アリッサが運んで来た脚立を開くと、ロープを持って登り、梁にロープを渡す。片方のロープの端にインパラの首を縛り、余った片方のロープを思い切り引っ張った。インパラが吊るされたところで余ったロープをインパラの首に縛り付ける。吊るされたインパラの首回りにナイフでグルリと切れ目を入れた。手首と足首の周りにも切れ目を入れる。手首から先ほど内蔵を出すときに切った首もとへ切れ目を入れ、足首からも同じ様に股に向かって切れ目を入れた。首の皮を手で掴み、下まで一気に毛皮を剥いてゆく。まるでコートを脱がせるように毛皮は綺麗に剥けた。

「生々しいですね」

アリッサが思わずうめいた。

「生きるっていうのはこういうことさ。どんなにテクノロジーが発達しても、基本は変わらんよ」

ミゲルは笑った。


 次は精肉である。ミゲルはインパラをロープから外して下ろすと、手足を肘、膝の軟骨で切って外した。延髄あたりの背骨の接合部に刃を入れ、頭を外す。背骨上に、肩の辺りから臀部まで、まっすぐ切れ目を入れた。今入れた背骨の切れ目から、肋骨沿いを削いでいく。背ロースである。削いだ肉をバケツに入れた。肩甲骨と、肋骨のすき間に刃を入れ、前脚を外す。インパラを仰向けにして、骨盤に沿って大転子を外した。後脚が外れた。肋骨内の背骨に付いている内ロースを外す。スジを取り、モモ肉を切り取って手足の骨を抜いた。バケツから内蔵を取り出し、レバーを切り取って血抜きする。

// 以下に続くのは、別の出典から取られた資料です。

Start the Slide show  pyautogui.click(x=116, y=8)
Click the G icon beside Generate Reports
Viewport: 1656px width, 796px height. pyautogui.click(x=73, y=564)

 小腸を取り外して端を紐で縛り、腸の内容物を押しやってから、内容物が戻らないように紐で縛って切り取った。小腸を水で良く洗う。小腸の何層にも重なっている膜をナイフで分離して、薄い膜だけを取り外していった。

「それ、どうするんですか?」

「これに挽き肉を詰めて、ソーセージを作るんだ」

 

 大方肉を切り取り終わると、ミゲルは肉を入れたバケツを持って冷蔵庫へ向かった。調理室にはハルカが居た。

「精肉し終わったよ。冷凍庫へしまっておいてくれ」

「これで本物の肉が食べられますね」

「うん。調理の方は頼むよ」

「分かりました」

ハルカは肉を部位別に仕分けると、冷蔵庫へしまった。まさか宇宙探査の先で本物の肉が食べられる事になるとは思っていなかった。今日は腕によりをかけて、美味しい夕食を皆に振る舞おう。ハルカは張り切って調理に取りかかった。